## SELECTED EXCERPT
Like many recent college graduates, in his early 20s, Andrew Koerner threw a backpack over his shoulder and explored the world for six and a half months. His wife of 20 years, who is from the Dominican Republic, made a similar trip

Like many recent college graduates, in his early 20s, Andrew Koerner threw a backpack over his shoulder and explored the world for six and a half months. His wife of 20 years, who is from the Dominican Republic, made a similar trip. When they met, they knew travel would play a big role in their relationship. Together, they have turned a passion for traveling into a passion for educating and giving back.

In subsequent trips to the third world, the couple always brought gifts along with them — school supplies, kids' shoes and vitamins — for the communities they would visit. But as time went on, they began to get more organized in their giving — and more ambitious. Having the opportunity and the wherewithal to do philanthropic projects the way he wanted to was part of what attracted Koerner to Wall Street in the first place, he says.

## DATASET
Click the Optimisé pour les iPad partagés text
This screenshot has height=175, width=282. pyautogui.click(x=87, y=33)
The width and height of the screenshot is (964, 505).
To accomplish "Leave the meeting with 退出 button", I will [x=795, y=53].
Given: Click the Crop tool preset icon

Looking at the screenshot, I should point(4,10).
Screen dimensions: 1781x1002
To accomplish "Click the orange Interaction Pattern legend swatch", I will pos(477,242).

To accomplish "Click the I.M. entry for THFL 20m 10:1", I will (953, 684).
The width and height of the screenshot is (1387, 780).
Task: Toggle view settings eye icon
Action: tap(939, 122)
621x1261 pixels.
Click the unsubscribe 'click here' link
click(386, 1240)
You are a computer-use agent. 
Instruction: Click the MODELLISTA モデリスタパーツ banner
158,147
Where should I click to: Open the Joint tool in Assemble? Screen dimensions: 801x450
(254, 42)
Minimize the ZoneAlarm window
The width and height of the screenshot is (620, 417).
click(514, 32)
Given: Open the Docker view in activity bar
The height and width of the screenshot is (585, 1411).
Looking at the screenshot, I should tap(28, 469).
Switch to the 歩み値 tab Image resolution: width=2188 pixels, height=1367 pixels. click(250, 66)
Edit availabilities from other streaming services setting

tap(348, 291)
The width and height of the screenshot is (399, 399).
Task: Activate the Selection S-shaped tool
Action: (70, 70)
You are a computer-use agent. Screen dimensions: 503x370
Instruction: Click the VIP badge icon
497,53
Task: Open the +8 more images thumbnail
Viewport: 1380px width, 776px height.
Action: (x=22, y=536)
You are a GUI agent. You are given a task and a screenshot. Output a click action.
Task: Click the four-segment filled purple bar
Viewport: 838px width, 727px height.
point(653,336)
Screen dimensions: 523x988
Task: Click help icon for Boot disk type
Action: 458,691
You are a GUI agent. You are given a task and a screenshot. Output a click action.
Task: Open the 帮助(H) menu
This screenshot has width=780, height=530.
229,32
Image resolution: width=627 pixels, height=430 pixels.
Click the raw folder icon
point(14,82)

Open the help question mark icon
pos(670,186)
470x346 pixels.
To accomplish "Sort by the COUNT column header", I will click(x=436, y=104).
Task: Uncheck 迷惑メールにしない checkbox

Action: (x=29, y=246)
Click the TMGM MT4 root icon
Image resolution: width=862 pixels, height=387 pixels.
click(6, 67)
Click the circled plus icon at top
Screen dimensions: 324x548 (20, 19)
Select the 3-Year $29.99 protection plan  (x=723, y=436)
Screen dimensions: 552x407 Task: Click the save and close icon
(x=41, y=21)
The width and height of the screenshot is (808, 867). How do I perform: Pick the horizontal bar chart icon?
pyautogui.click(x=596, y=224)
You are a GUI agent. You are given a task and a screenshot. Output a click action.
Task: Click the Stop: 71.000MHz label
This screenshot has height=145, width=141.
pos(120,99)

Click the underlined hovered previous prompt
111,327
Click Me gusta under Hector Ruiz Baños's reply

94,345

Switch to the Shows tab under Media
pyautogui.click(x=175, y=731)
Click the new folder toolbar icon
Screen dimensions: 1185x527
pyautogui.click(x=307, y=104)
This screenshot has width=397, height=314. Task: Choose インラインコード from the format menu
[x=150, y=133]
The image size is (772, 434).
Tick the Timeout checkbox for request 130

## TASKS TO COMPLETE
A – Revise the Andrew Koerner excerpt, starting at "In subsequent trips" and ending at "place, he says.", so that "wherewithal" becomes "means".
B – According to the Andrew Koerner excerpt, what gifts did the couple bring on their later trips to the third world?
The material has no connection to the Andrew Koerner excerpt.

## FULL SOLUTIONS
A –
In subsequent trips to the third world, the couple always brought gifts along with them — school supplies, kids' shoes and vitamins — for the communities they would visit. But as time went on, they began to get more organized in their giving — and more ambitious. Having the opportunity and the means to do philanthropic projects the way he wanted to was part of what attracted Koerner to Wall Street in the first place, he says.

B – School supplies, kids' shoes and vitamins.